Three features we'd want in an Amazon used ebooks marketplace
Posted 20 February 2013 - 07:25 AM
I'm a published mystery writer. I make money (not much but some) from the sale of my books, whether paper or electronic. Since I live in Canada, I also get some money every year from the Canada Council for the Arts for each of my books that are listed in library catalogues. However, I make zilch from secondhand sales or loans. The benefits are indirect, though, as more people become aware of my books. Still...
I wonder if Amazon will pay royalties on used ebook sales or loans. I kind of doubt it.
Posted 20 February 2013 - 08:24 AM
Posted 20 February 2013 - 08:27 AM
A writer is entitled to profit from his creation, but he or she isn't entitled to *unending* profit from that creation. Copyright law—as screwed up as it's gotten in recent decades—concedes there's a limit: Once a certain number of years pass, you no longer control your own words or ideas after they've entered the public realm.

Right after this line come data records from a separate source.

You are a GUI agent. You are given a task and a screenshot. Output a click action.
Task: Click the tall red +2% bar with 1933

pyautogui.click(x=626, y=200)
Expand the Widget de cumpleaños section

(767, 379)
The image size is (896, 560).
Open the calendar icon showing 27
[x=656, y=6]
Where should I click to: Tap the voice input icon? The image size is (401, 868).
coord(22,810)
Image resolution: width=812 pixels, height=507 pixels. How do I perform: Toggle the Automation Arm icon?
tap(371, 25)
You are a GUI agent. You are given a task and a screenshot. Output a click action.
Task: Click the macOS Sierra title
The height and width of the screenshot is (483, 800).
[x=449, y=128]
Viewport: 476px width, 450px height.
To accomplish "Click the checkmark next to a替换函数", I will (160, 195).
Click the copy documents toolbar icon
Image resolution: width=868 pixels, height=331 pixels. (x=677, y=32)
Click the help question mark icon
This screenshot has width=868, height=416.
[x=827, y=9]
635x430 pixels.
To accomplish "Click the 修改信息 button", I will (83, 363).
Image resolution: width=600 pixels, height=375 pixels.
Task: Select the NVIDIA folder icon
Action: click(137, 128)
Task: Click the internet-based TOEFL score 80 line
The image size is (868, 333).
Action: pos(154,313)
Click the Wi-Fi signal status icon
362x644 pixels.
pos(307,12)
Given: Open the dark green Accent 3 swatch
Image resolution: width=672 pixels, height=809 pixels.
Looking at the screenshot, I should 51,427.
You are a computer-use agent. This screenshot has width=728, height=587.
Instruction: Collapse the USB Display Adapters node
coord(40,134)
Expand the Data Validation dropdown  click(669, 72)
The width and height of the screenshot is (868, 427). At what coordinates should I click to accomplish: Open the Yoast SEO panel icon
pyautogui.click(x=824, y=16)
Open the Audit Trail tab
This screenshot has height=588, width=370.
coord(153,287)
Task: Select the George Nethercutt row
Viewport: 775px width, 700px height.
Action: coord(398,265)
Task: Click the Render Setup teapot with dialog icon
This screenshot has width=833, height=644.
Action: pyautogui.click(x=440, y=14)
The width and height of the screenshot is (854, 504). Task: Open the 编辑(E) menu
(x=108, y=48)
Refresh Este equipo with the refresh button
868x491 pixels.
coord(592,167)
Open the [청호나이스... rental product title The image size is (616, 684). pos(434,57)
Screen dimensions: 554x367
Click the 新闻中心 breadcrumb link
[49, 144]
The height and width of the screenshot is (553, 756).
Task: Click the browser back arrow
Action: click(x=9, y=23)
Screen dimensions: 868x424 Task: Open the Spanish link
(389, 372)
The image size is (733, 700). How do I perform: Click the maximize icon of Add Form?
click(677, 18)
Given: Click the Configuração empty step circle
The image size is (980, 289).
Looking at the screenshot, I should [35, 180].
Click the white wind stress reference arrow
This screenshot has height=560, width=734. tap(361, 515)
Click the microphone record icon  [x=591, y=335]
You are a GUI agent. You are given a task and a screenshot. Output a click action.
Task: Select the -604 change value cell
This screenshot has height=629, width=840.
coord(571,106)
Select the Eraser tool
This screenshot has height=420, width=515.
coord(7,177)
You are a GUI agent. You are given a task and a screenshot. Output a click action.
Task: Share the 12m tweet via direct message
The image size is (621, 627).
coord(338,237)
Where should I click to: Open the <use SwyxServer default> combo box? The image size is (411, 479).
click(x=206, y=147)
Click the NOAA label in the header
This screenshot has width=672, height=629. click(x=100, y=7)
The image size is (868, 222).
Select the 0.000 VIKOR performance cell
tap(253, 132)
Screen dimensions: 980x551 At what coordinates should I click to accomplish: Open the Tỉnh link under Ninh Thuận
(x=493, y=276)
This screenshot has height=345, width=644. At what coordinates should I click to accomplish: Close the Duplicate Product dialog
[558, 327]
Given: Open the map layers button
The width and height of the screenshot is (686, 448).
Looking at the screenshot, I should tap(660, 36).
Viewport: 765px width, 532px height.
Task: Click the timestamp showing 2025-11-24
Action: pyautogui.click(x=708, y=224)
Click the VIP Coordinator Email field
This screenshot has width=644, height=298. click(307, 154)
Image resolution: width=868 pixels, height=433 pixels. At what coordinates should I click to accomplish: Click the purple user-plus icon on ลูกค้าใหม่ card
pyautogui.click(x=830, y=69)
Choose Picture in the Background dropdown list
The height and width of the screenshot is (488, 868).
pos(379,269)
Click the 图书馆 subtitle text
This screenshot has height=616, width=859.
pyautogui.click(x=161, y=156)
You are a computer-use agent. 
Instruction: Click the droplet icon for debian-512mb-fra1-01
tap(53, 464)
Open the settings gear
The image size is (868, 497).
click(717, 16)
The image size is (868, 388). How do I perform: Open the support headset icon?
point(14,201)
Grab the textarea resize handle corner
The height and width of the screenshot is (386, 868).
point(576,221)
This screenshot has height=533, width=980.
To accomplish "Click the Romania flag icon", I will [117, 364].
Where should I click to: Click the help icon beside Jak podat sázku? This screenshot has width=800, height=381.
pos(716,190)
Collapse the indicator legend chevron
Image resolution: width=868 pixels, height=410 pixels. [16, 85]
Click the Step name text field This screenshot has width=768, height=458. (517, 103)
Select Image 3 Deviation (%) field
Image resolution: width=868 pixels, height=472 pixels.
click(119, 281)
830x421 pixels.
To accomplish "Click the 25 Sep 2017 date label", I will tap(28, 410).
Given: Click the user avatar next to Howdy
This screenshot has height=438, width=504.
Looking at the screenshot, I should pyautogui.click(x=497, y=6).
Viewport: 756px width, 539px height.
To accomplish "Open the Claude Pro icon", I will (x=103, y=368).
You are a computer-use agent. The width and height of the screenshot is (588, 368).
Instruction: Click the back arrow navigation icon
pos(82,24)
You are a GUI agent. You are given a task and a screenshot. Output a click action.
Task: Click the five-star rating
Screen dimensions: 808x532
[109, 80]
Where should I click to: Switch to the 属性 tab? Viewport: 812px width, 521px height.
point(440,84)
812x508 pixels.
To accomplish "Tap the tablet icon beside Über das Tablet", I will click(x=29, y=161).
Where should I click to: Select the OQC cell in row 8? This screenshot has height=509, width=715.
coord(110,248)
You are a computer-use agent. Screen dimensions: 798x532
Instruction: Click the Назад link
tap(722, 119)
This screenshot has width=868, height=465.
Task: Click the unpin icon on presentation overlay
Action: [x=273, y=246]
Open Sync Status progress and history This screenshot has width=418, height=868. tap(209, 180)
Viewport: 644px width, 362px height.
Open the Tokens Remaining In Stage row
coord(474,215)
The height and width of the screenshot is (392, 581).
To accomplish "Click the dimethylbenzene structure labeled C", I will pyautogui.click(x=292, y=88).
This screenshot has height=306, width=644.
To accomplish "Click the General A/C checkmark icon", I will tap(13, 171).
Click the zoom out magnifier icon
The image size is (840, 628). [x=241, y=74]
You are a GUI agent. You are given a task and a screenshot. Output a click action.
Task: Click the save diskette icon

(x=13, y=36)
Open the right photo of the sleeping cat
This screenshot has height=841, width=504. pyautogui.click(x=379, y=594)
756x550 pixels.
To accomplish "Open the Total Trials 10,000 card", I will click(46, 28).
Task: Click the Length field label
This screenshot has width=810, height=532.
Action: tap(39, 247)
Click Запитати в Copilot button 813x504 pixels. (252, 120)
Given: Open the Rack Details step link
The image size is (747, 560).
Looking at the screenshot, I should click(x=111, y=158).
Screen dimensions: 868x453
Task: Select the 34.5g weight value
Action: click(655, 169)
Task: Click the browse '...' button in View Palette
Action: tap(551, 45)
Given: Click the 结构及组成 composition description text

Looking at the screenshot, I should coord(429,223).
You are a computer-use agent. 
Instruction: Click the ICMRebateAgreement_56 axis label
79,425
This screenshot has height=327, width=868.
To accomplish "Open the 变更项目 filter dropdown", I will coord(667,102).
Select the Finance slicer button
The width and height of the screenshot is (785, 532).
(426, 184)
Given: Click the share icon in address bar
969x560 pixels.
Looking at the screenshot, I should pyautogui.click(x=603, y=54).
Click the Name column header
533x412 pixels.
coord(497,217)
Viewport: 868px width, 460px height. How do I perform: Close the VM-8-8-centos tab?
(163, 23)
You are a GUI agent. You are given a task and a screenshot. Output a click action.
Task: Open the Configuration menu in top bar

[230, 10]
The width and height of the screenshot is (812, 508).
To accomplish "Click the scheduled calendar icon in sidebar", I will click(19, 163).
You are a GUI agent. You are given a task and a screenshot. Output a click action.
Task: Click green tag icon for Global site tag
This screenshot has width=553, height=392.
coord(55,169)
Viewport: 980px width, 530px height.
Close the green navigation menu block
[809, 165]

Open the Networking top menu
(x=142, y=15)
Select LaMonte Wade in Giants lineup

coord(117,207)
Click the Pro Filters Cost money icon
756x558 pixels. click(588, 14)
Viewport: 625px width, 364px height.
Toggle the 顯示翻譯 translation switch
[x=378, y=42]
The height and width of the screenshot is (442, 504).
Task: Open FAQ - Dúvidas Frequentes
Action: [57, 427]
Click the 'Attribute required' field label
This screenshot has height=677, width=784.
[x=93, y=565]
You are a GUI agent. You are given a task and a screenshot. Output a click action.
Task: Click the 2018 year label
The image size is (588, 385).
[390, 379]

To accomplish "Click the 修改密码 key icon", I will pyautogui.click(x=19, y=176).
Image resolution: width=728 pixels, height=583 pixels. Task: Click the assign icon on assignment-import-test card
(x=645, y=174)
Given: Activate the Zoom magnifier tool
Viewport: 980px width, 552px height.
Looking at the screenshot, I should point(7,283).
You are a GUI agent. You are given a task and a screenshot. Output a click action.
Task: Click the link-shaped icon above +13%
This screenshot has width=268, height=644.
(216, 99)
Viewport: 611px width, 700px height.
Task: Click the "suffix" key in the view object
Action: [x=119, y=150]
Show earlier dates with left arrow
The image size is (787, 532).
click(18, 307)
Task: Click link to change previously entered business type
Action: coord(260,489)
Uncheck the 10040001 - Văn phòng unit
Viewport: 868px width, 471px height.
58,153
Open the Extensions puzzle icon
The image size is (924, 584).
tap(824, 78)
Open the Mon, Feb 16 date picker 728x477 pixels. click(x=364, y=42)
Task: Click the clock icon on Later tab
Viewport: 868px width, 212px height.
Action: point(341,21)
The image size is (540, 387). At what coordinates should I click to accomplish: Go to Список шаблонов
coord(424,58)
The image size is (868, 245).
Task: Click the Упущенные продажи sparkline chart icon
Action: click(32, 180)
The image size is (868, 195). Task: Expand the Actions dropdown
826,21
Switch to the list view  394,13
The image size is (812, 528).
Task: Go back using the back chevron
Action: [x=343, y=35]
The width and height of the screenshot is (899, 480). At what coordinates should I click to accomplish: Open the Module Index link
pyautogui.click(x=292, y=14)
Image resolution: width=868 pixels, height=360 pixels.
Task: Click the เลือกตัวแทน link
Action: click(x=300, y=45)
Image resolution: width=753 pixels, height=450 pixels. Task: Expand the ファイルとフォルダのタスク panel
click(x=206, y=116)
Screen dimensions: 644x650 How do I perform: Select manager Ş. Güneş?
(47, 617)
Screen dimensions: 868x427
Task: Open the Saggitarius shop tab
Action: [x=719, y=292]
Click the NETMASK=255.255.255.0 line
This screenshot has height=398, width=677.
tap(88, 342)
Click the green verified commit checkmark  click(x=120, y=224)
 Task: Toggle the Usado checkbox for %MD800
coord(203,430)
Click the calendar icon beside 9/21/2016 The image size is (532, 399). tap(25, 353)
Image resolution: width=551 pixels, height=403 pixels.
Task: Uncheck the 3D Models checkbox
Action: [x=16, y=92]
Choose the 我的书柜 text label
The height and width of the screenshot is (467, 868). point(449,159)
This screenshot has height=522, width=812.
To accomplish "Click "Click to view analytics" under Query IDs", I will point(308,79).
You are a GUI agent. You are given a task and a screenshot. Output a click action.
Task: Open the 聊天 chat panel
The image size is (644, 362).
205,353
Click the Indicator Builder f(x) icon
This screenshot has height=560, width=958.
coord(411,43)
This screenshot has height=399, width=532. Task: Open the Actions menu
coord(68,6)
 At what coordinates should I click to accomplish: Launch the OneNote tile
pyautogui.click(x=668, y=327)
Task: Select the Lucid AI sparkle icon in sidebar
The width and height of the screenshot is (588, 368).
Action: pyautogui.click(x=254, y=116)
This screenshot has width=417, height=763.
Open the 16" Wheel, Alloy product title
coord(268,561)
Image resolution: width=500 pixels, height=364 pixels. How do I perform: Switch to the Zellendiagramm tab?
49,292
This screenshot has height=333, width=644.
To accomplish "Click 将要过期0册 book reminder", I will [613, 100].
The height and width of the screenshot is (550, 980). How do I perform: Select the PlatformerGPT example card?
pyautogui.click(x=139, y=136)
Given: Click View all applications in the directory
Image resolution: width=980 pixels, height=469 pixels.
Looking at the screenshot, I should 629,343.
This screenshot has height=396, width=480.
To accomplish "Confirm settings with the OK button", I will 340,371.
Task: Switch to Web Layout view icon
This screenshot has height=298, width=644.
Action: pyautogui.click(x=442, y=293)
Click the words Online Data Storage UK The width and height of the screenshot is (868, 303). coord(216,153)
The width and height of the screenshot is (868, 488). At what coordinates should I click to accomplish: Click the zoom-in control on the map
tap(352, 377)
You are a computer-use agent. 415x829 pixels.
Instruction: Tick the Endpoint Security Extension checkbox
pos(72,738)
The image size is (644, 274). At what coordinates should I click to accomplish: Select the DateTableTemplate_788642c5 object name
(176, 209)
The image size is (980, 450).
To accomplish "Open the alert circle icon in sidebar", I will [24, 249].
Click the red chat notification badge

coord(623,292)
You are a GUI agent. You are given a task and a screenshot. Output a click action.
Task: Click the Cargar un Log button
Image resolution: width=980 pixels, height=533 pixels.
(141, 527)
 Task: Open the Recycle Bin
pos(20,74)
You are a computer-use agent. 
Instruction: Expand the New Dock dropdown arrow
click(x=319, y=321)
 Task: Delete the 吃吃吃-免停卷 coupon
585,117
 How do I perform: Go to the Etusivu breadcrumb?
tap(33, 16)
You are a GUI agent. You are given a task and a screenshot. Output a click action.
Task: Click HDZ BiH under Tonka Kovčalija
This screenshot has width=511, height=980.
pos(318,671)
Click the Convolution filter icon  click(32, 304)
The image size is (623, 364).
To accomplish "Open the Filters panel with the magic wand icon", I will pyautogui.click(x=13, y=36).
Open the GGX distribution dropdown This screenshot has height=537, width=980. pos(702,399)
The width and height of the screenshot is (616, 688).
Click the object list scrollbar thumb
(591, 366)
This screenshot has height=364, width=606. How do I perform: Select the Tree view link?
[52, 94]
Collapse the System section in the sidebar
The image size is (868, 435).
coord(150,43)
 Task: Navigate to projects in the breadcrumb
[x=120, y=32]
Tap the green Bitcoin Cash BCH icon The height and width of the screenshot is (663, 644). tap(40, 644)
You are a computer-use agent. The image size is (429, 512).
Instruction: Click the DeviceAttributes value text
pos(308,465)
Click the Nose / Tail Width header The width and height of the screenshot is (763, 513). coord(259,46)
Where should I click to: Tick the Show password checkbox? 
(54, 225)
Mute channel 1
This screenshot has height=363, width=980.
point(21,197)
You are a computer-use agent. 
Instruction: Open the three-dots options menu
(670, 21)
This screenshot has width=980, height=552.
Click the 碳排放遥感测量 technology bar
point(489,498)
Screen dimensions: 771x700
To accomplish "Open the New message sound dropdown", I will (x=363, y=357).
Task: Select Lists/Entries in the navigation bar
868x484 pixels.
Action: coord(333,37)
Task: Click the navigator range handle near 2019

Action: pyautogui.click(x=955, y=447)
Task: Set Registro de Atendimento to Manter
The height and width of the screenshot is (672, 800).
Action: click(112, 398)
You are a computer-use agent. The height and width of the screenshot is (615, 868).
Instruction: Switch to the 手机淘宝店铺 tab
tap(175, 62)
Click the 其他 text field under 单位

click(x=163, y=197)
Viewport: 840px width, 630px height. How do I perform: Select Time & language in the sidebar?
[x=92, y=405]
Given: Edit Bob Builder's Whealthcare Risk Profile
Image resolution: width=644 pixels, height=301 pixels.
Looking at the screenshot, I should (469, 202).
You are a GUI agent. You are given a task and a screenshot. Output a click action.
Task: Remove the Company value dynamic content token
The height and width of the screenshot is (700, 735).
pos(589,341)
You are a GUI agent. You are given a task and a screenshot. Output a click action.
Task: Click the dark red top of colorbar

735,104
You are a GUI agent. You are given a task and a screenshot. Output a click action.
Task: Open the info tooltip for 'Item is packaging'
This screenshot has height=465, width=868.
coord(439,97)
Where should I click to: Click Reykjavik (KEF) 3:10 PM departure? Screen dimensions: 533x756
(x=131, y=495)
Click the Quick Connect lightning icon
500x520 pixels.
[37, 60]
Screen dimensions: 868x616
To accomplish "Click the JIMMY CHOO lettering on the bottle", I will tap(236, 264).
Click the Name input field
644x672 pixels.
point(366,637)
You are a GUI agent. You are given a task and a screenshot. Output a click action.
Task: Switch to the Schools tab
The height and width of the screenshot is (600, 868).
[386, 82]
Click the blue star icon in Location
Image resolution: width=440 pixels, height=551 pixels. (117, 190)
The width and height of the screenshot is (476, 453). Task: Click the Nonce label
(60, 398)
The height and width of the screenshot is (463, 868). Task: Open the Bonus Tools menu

Trying to get writers paid for used sales and loans of ebooks would be awful, probably putting a further stranglehold on the free flow of words and ideas that undergird a healthy society. I want you to get paid when I buy your book, Michael. I don't want you to get paid when I lend that book to a friend.
Posted 20 February 2013 - 10:02 AM
But, the next day I say "Golly, instead of the vinyl album, or the paperback version; I would rather have the CD or Hardcover". If I had indeed purchased the "license", my cost for exchanging the medium would only be for the cost of the medium (paperback to hardcover, vinyl LP to CD). I can assure you, as you already know - I will again be charged the FULL PRICE for the same content, in a different medium. Thus, one could argue that in fact; I had no "license" at all; I literally OWNED the work I purchased, as any other copy of the work would be procured at full price.
That is reality. I have no problem with the artist being paid on each sale of his work - whether vinyl, CD, paperback, hardcover or virtual. Once I have exchanged a sum of money for this - it is mine to pass on, destroy, deface or discard.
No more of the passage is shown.